§ **TASK REQUIREMENTS**
1. List every type that is written out in the comment of the Rust must_use discussion that begins "No I'm thinking of references."
2. From the Rust must_use discussion, write out everything from "I'm not convinced" down to "in my opinion.".

Going along with the overkill theme, now this trait is something people can write code against. So they can write fn too<T: MustUse> -- does that even make sense? The function can only be used with MustUse types? (You would, presumably, then start to get lints if you fail to must-use.)
Finally, the trait doesn't solve the entire problem. It covers one use -- must-use types -- but not must-use functions. I feel like it's overall "not a net win" to have two distinct ways of declaring things must-use.
So yeah, as of this moment it seems to me like some kind of more limited #[must_use] annotation that can be placed on Box and Pin and indicates "this is must use if the type arugment is must use" would be "good enough".
That said, I am 馃憤 on extending #[must_use] to Pin in some simple way for now.
So yeah, as of this moment it seems to me like some kind of more limited
#[must_use]annotation that can be placed onBoxandPinand indicates "this is must use if the type arugment is must use" would be "good enough".
I think my preferred generalization for now is to consider Deref types rather than just Box or Pin specifically. That also gives some degree of users being able to emulate this as well.
I think my preferred generalization for now is to consider Deref types rather than just Box or Pin specifically. That also gives some degree of users being able to emulate this as well.
I would be happy with that.
I guess it also introduces the trait system into the lint :) but other than that it seems ok.
I'm not convinced deref types that don't imply ownership should be must_use since the target value could be used by another piece of code.
Yeah, it may be overkill. Are you thinking of "convenience" Deref impls that (for example) emulate subclassing, @withoutboats?
In any case I'd be happy to start with just an attribute and apply it to Pin, personally.
Yeah, it may be overkill. Are you thinking of "convenience" Deref impls that (for example) emulate subclassing, @withoutboats?
No I'm thinking of references. For example I don't think an &mut dyn Iterator or Pin<&mut dyn Future> should be must_use since dropping them does not drop the iterator/future. There are other deref types which when applied to these types couldn't even be used at all (e.g. &Future or Arc<Iterator>). Only Box and Pin<Box> actually have semantics that make sense for the must_use lint in my opinion.

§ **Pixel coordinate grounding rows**

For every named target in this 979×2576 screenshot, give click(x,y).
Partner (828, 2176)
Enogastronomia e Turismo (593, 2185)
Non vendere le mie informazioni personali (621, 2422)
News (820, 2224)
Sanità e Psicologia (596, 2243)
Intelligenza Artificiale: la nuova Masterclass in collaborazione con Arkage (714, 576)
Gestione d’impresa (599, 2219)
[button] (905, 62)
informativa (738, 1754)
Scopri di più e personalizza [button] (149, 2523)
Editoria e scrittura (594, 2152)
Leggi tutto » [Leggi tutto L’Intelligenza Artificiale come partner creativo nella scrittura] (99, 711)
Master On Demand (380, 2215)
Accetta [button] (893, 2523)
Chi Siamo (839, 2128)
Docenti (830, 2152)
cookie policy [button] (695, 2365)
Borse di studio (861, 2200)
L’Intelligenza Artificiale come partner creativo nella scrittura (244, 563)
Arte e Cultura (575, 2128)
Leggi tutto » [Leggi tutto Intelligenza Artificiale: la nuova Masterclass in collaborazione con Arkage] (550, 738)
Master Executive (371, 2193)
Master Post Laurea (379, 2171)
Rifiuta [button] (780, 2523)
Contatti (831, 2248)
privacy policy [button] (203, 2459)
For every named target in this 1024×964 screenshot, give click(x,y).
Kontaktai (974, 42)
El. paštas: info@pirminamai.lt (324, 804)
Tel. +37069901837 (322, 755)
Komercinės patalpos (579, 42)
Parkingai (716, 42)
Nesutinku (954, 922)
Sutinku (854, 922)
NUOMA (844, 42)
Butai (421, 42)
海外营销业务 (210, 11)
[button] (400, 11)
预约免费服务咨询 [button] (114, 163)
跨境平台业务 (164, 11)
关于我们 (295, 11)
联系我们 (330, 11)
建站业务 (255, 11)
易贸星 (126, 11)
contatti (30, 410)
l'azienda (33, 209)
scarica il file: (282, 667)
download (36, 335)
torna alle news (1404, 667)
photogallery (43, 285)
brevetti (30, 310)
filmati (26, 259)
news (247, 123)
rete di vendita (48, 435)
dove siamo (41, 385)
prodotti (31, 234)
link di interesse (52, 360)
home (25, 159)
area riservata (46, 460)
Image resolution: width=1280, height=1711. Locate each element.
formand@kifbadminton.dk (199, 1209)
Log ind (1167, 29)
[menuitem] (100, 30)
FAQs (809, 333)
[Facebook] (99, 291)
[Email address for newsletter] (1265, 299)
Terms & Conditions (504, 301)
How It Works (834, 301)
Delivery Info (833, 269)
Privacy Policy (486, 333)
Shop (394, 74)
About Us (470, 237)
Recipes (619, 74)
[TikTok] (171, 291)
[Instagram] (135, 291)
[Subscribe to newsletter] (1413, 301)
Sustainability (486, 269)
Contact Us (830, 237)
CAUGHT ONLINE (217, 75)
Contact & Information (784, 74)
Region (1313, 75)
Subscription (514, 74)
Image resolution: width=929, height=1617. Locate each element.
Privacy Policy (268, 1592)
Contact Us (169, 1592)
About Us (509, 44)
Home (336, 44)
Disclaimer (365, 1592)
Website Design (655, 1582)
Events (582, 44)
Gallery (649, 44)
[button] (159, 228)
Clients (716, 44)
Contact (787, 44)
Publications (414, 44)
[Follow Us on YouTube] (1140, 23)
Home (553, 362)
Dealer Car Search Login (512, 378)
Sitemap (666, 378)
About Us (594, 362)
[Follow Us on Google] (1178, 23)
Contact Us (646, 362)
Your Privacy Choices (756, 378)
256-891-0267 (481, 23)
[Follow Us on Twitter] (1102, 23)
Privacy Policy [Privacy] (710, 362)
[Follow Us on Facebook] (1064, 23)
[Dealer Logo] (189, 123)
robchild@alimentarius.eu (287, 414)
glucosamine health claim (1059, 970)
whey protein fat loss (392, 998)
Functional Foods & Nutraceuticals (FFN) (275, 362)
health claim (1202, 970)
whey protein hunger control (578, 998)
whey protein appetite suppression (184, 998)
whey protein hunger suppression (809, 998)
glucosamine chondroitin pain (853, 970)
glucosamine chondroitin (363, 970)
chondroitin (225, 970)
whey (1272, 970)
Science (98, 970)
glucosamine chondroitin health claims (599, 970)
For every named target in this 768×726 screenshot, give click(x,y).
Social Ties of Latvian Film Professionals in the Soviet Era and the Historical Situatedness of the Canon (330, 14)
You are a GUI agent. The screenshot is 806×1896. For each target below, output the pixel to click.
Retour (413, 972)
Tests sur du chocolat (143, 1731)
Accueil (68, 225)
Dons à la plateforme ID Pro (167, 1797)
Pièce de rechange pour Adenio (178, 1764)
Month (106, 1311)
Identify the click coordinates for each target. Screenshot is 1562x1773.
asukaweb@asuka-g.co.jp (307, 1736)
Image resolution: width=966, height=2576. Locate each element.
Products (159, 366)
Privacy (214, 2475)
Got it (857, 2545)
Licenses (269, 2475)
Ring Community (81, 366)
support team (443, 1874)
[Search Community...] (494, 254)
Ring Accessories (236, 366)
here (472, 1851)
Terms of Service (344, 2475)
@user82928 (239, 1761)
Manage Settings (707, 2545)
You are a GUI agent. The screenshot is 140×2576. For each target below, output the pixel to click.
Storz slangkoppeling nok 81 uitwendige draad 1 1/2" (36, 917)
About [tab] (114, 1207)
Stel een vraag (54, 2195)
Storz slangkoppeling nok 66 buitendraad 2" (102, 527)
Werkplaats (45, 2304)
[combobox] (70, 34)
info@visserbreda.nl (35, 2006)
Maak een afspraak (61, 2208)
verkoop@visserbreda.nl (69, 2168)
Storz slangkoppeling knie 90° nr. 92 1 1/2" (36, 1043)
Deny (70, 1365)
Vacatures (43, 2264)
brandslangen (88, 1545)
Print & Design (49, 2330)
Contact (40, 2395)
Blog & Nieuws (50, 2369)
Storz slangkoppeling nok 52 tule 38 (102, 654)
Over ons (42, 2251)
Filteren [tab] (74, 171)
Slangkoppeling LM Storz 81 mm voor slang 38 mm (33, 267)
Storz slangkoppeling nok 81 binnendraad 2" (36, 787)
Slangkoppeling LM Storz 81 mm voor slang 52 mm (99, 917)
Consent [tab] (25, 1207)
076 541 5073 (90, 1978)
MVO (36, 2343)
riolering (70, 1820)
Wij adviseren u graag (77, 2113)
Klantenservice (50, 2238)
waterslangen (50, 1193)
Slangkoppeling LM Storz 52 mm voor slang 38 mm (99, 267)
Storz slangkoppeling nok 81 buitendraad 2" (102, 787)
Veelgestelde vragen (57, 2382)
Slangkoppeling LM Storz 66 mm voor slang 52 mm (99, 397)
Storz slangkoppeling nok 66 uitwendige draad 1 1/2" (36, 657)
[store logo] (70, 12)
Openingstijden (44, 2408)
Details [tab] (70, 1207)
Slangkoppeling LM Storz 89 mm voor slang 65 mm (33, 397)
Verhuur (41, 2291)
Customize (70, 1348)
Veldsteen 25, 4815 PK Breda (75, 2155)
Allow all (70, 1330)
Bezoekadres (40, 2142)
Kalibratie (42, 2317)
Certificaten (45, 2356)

§ **ANSWERS FOR EACH ITEM**
1. &mut dyn Iterator, Pin<&mut dyn Future>, &Future, Arc<Iterator>, Box, Pin<Box>

2.
I'm not convinced deref types that don't imply ownership should be must_use since the target value could be used by another piece of code.
Yeah, it may be overkill. Are you thinking of "convenience" Deref impls that (for example) emulate subclassing, @withoutboats?
In any case I'd be happy to start with just an attribute and apply it to Pin, personally.
Yeah, it may be overkill. Are you thinking of "convenience" Deref impls that (for example) emulate subclassing, @withoutboats?
No I'm thinking of references. For example I don't think an &mut dyn Iterator or Pin<&mut dyn Future> should be must_use since dropping them does not drop the iterator/future. There are other deref types which when applied to these types couldn't even be used at all (e.g. &Future or Arc<Iterator>). Only Box and Pin<Box> actually have semantics that make sense for the must_use lint in my opinion.